Le licenciement de Yves Michel Fotso, et de son président du conseil d'administration feu Etienne Ntsama le 3 novembre 2003, a été décidé à la suite d'une série d'évènements hautement préjudiciables pour la compagnie. Alors que tout semblait voler de travers, que ces responsables, à cause de la mauvaise gestion, n'avaient pas eu le tact d'apporter une quelconque explication concernant l'annulation de tous ses vols intérieurs et internationaux, aucun dédommagement aux voyageurs pénalisés, et aucune recommandation évoquant la probabilité d'une reprise des vols. Ceci a eu l'inconvénient de pénaliser les milliers de passagers abandonnés dans les aéroports du pays et des métropoles ouest africaines.
Et ce sont justement ces problèmes managériaux qui ont détruit la défunte Camair à petit feu. Pendant des années en effet, la Cameroon Airlines a souffert des crises à répétition, qui ont immobilisé sa flotte au sol à plusieurs occasions. La dernière en date aurait été causée par un manque de fonds pour payer les primes d'assurance et les salaires du personnel.
Un Boeing 767 de la compagnie est resté cloué au sol, à l'aéroport de Paris Charles de Gaulle, parce que les responsables n'avaient pas pris le soin de renouveler sa couverture d'assurance arrivée à expiration. D'autre part, l'équipage yougoslave de deux DC-9 assurant la liaison interne et les vols de courte distance vers les capitales africaines, est entré en grève pour non-paiement de son salaire.

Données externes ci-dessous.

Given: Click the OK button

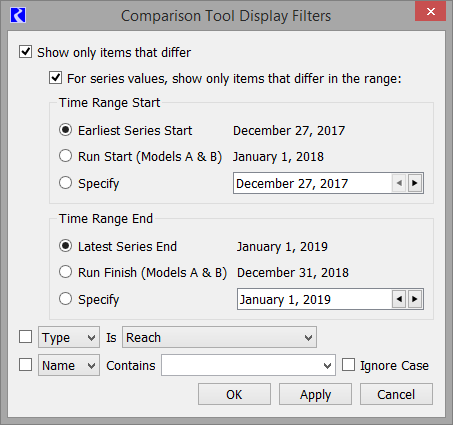Looking at the screenshot, I should 234,394.
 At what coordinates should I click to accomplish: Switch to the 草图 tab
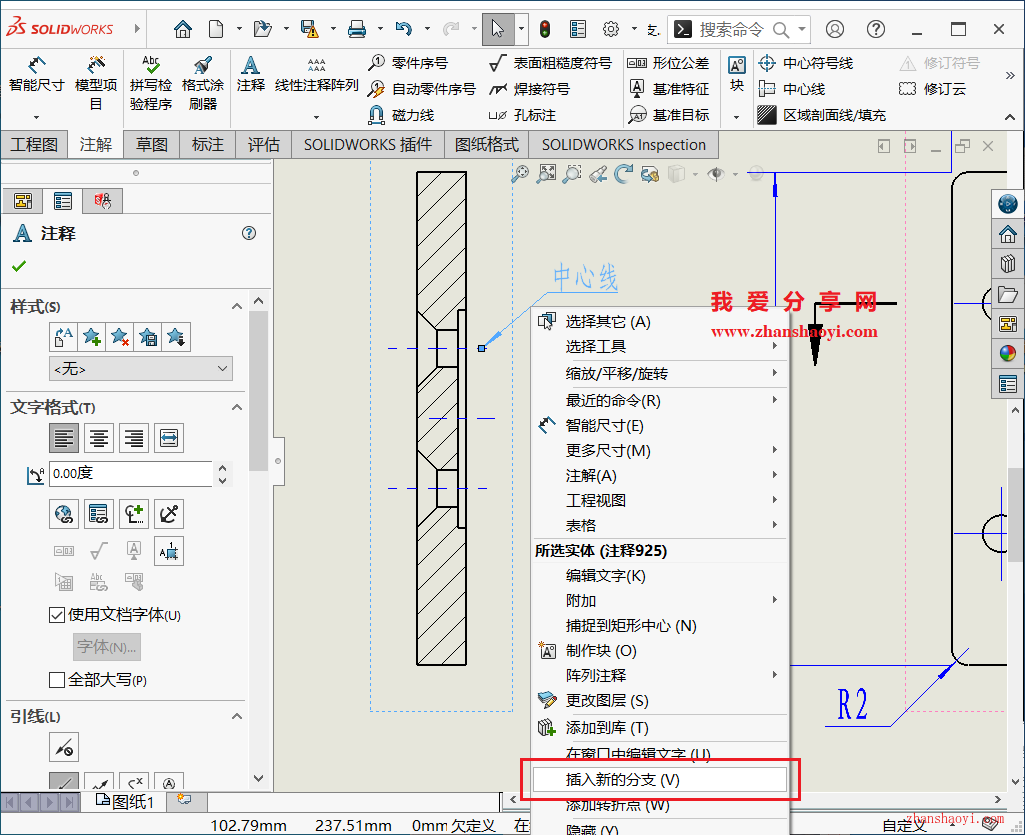point(151,145)
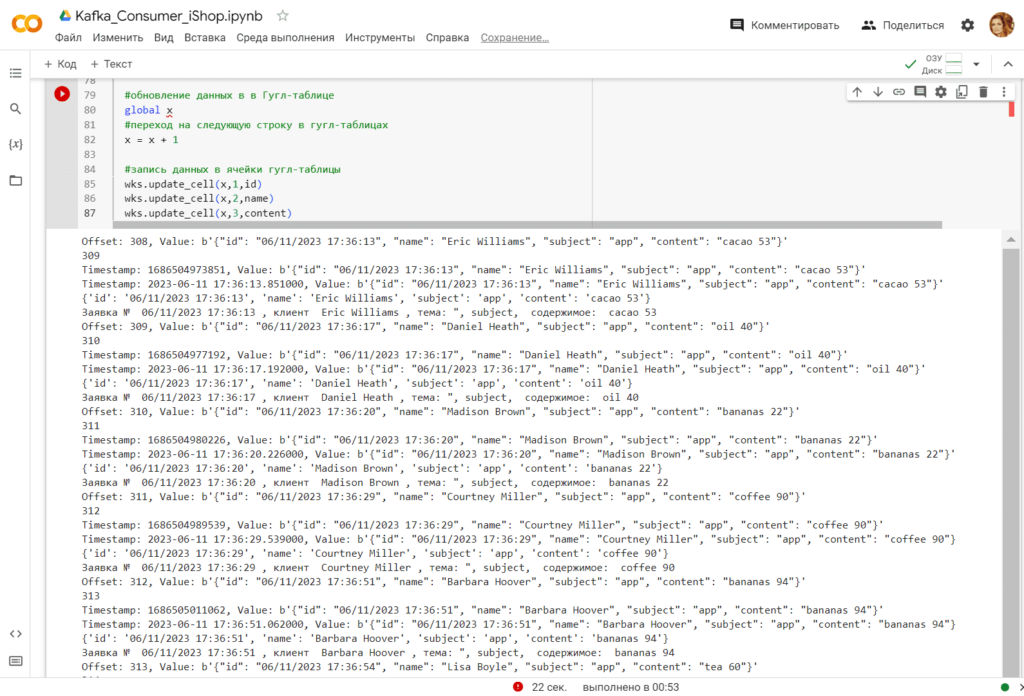Image resolution: width=1024 pixels, height=696 pixels.
Task: Open the search panel in sidebar
Action: click(16, 108)
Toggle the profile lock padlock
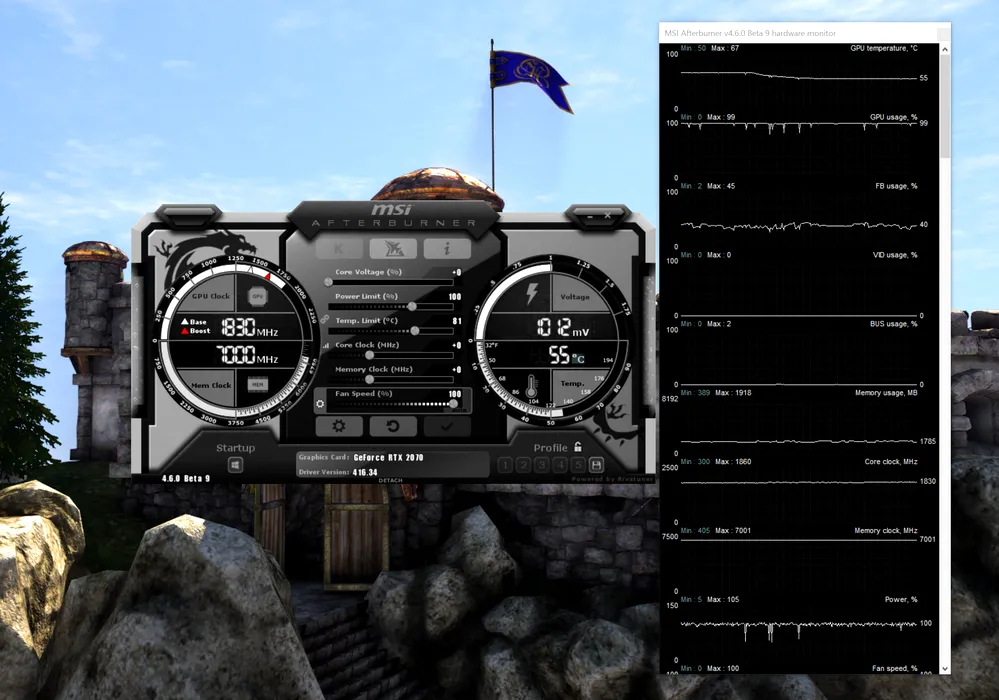The image size is (999, 700). coord(578,447)
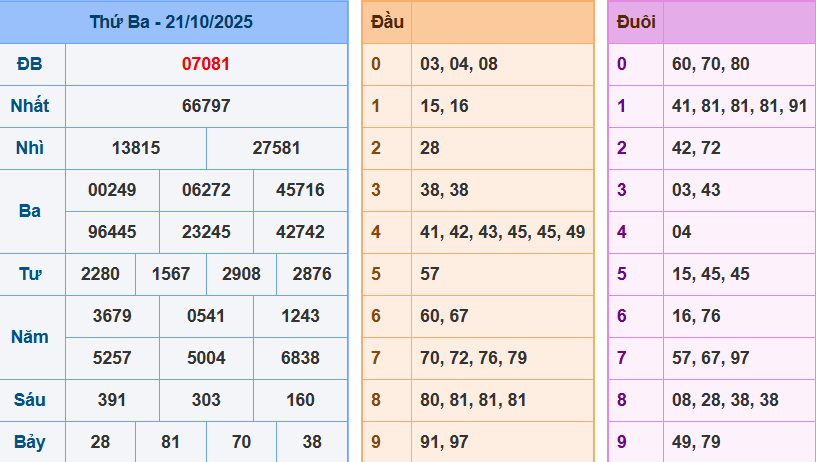
Task: Select third prize number 00249
Action: click(x=112, y=190)
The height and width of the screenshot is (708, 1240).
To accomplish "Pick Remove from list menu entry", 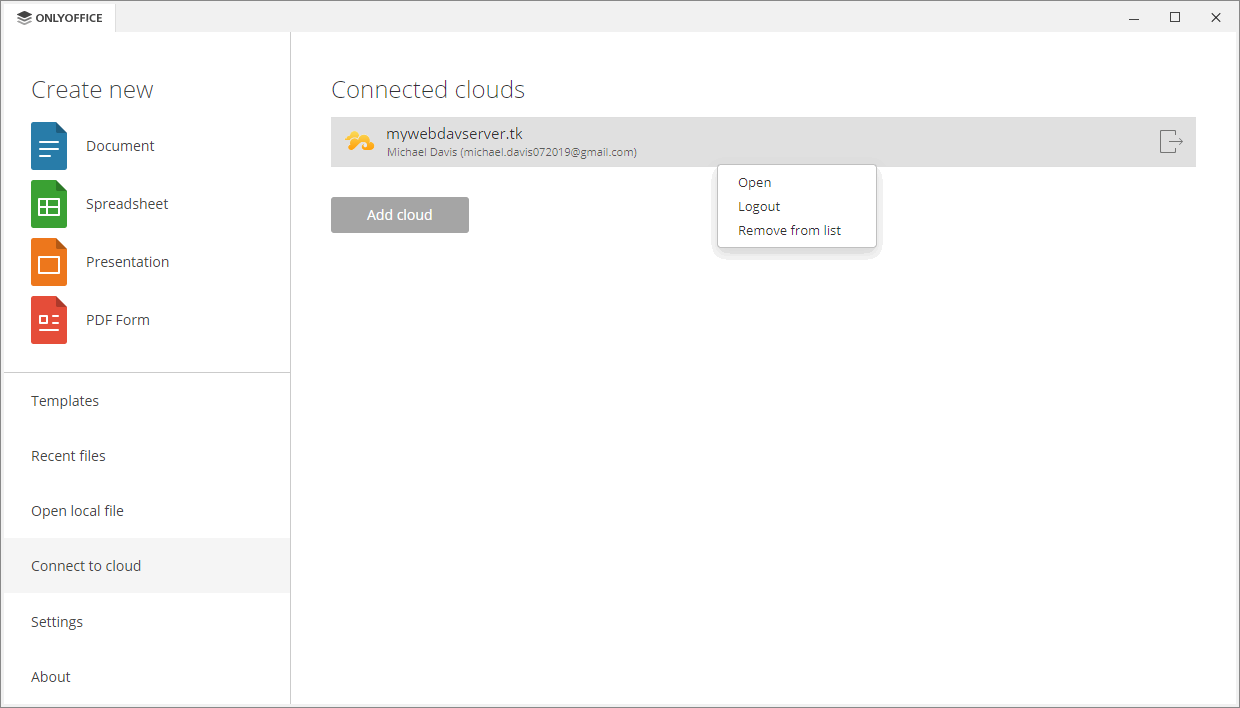I will point(789,231).
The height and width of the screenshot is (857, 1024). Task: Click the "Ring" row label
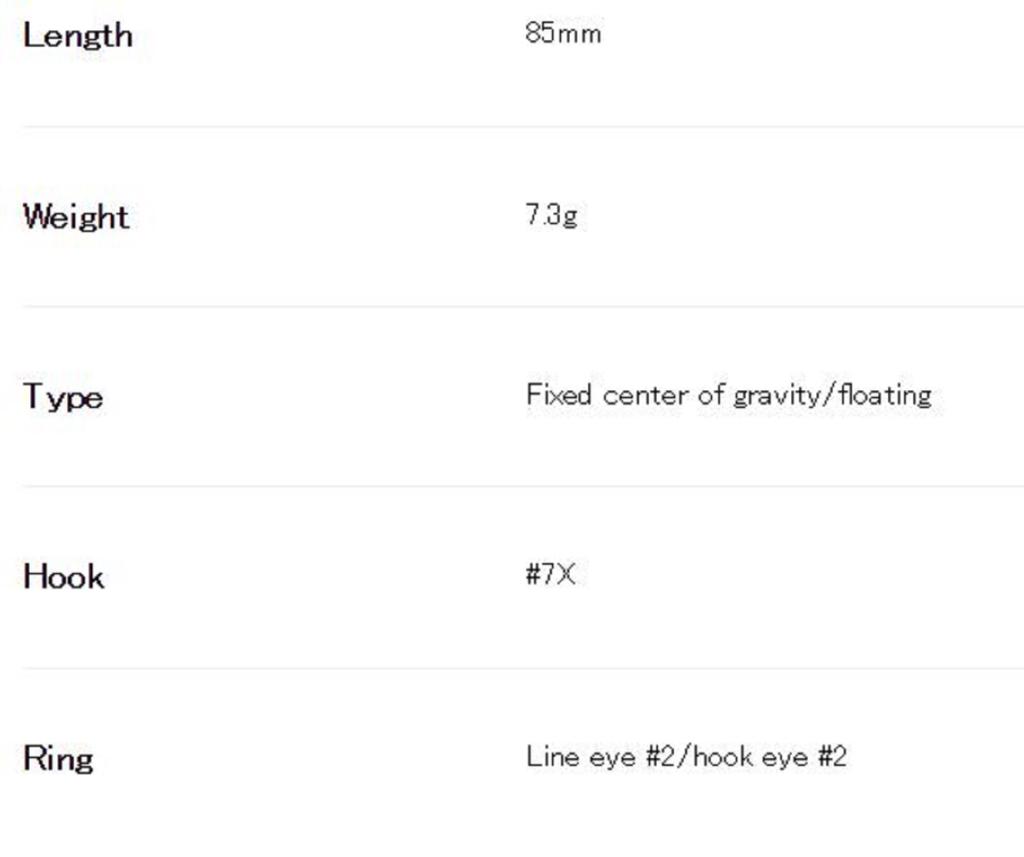58,757
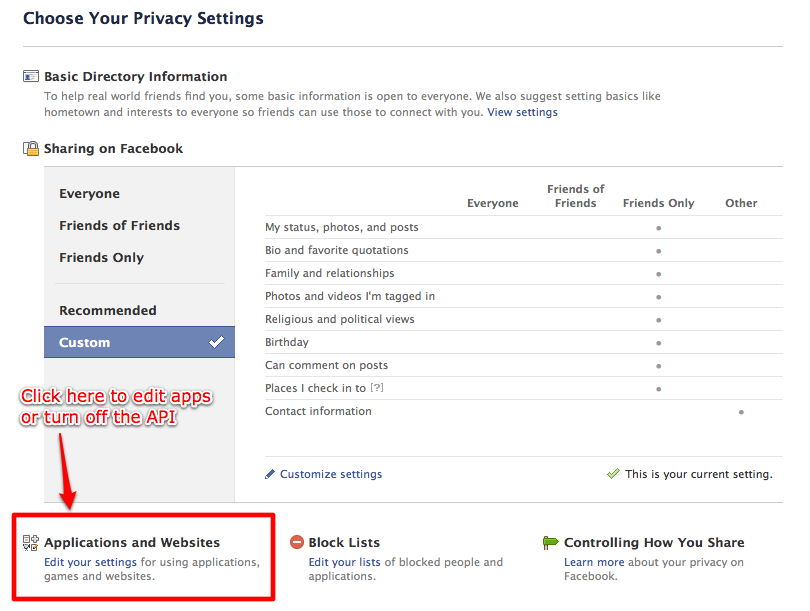Click the Sharing on Facebook lock icon

pos(31,148)
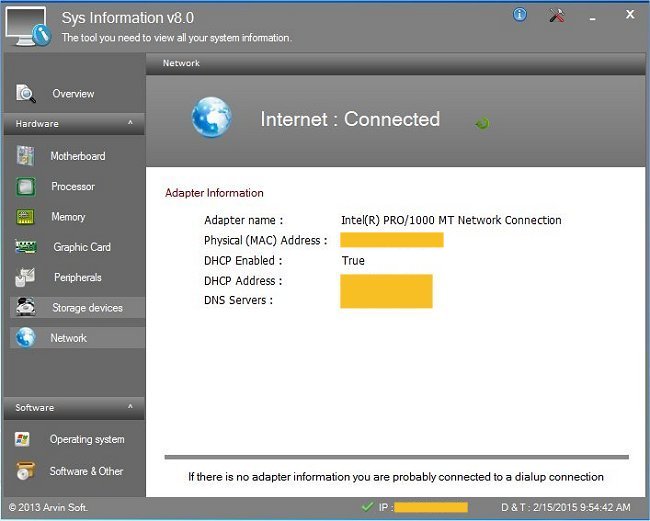
Task: Collapse the Software section
Action: click(x=130, y=408)
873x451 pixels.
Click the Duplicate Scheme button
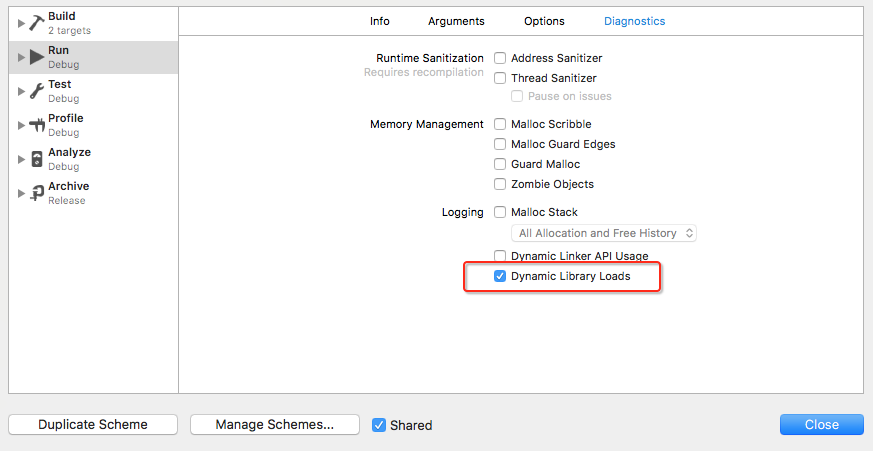93,425
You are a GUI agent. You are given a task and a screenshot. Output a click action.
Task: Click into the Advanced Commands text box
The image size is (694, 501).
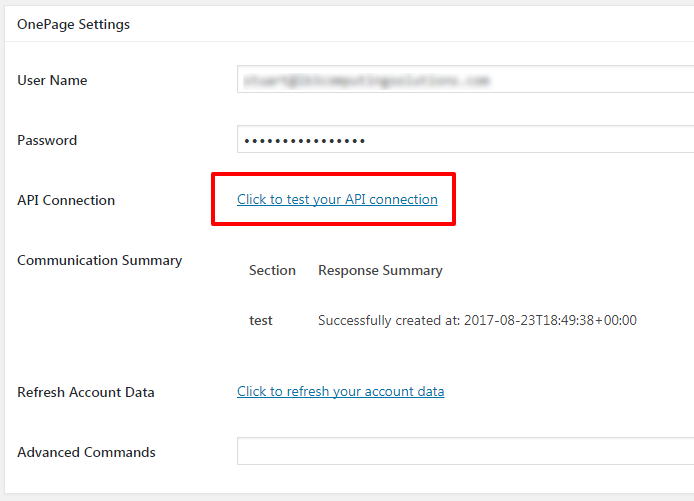[x=465, y=452]
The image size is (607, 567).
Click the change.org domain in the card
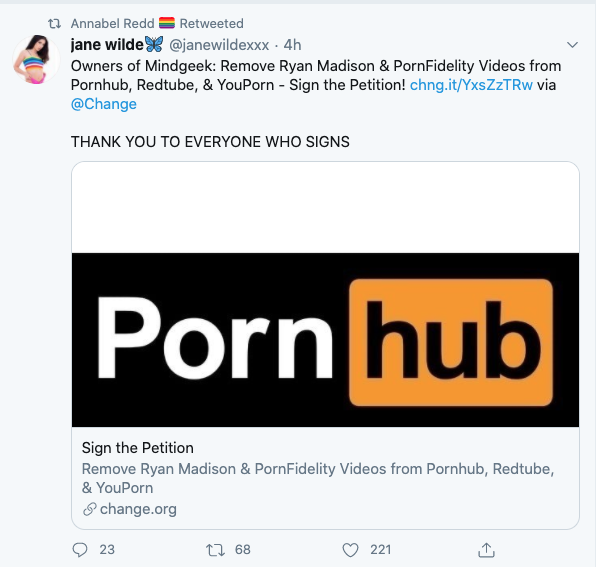(x=138, y=509)
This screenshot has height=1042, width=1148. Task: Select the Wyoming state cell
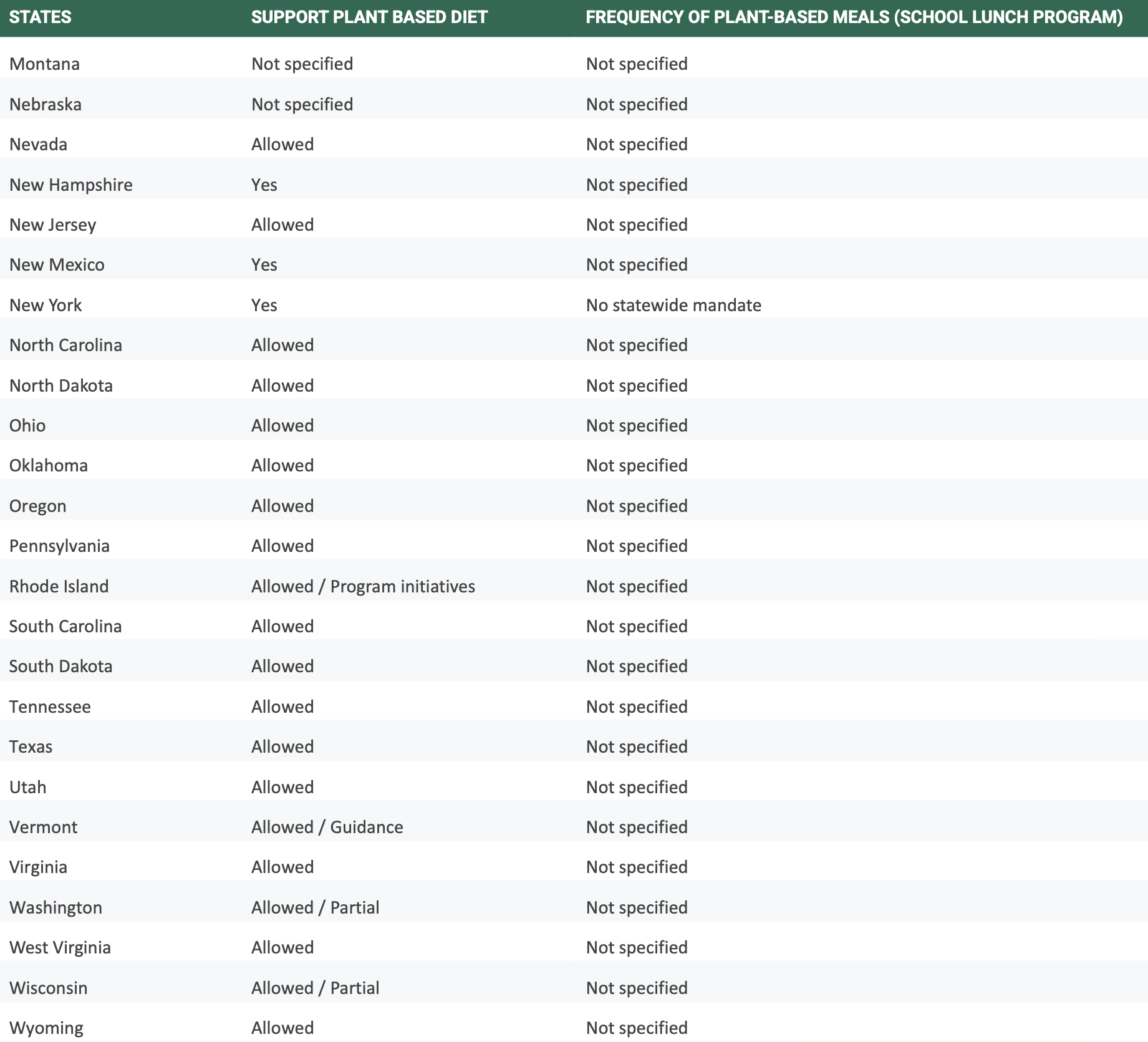pyautogui.click(x=46, y=1028)
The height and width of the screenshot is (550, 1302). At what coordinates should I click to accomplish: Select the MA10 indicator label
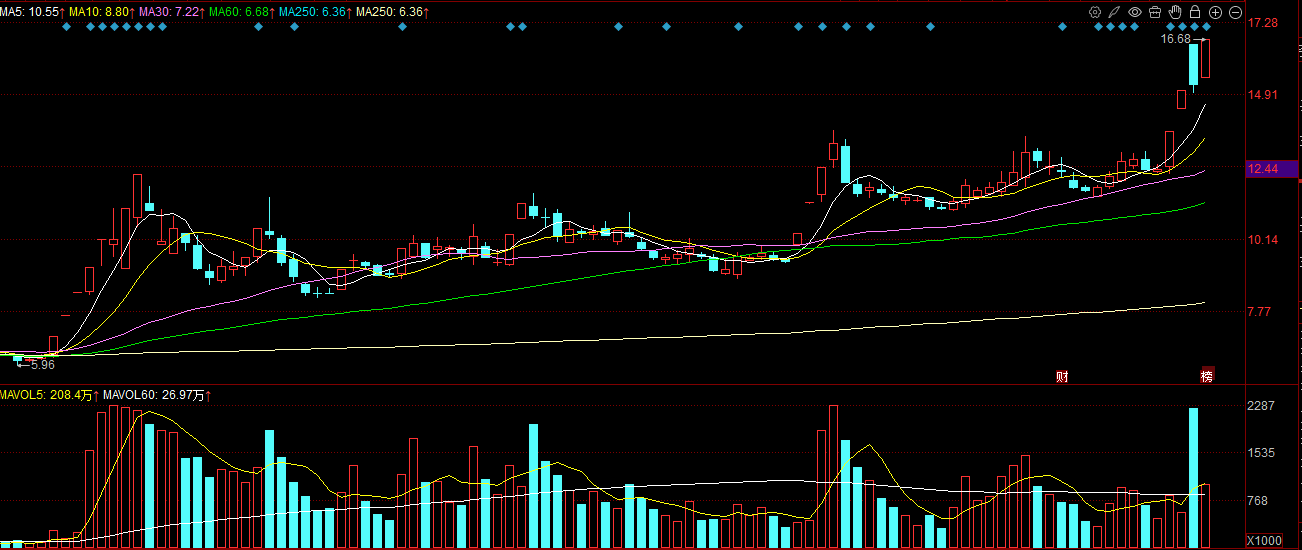pyautogui.click(x=99, y=11)

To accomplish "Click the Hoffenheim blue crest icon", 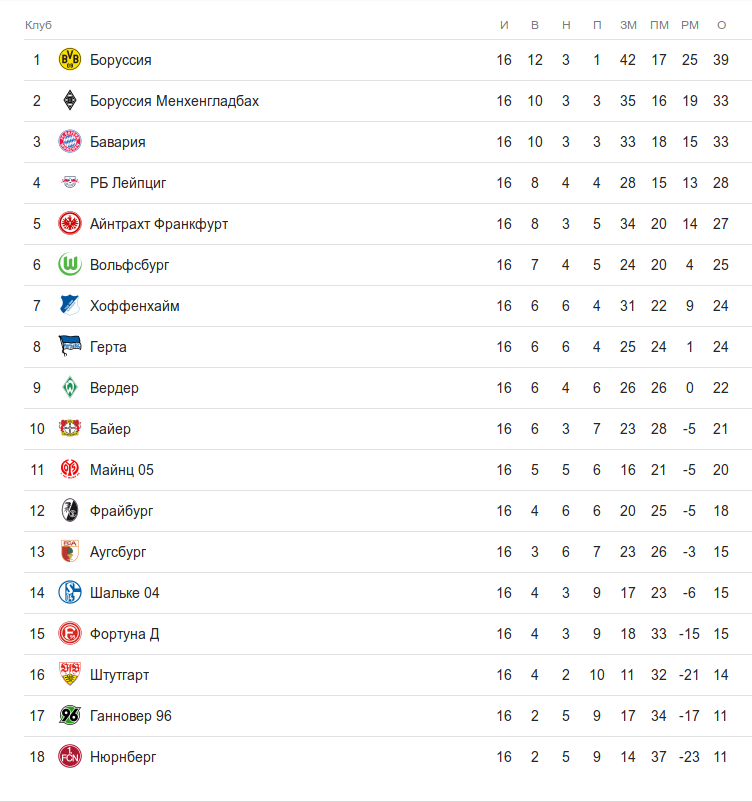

Cette dernière interruption des services n'a pas surpris les passagers camerounais, qui, coutumiers du service imprévisible de leur compagnie aérienne nationale, l'ont surnommée "Air peut-être". En juin de cette année, un problème de trésorerie avait de nouveau gelé le paiement du bail sur ses avions et avait mis fin à ses services.
La compagnie a pratiquement frôlé la faillite en 2000, sous le poids de dettes s'élevant à 60 milliards de Fcfa. Le gouvernement avait, dans la foulée, nommé Yves Michel Fotso qui avait alors réduit le personnel d'un tiers. Et, lorsque les problèmes financiers se sont poursuivis, il avait injecté dans la compagnie des fonds supplémentaires de la banque de son père, la Commercial bank of Cameroon, avait-on appris à l'époque. Sans succès du reste pour des raisons connues. Il en est reparti après avoir brisé les dernières ailes de cette entreprise qui faisait jadis la fierté nationale.
Sans monnaie de rechange, le gouvernement a dû reprendre les choses en main une nouvelle fois, pour éviter la mort définitive de la Camair. Cette réaction de la présidence avait été dénoncée par des observateurs avertis. Mais cela a été fait par simple amour propre et de crédibilité politique du pays.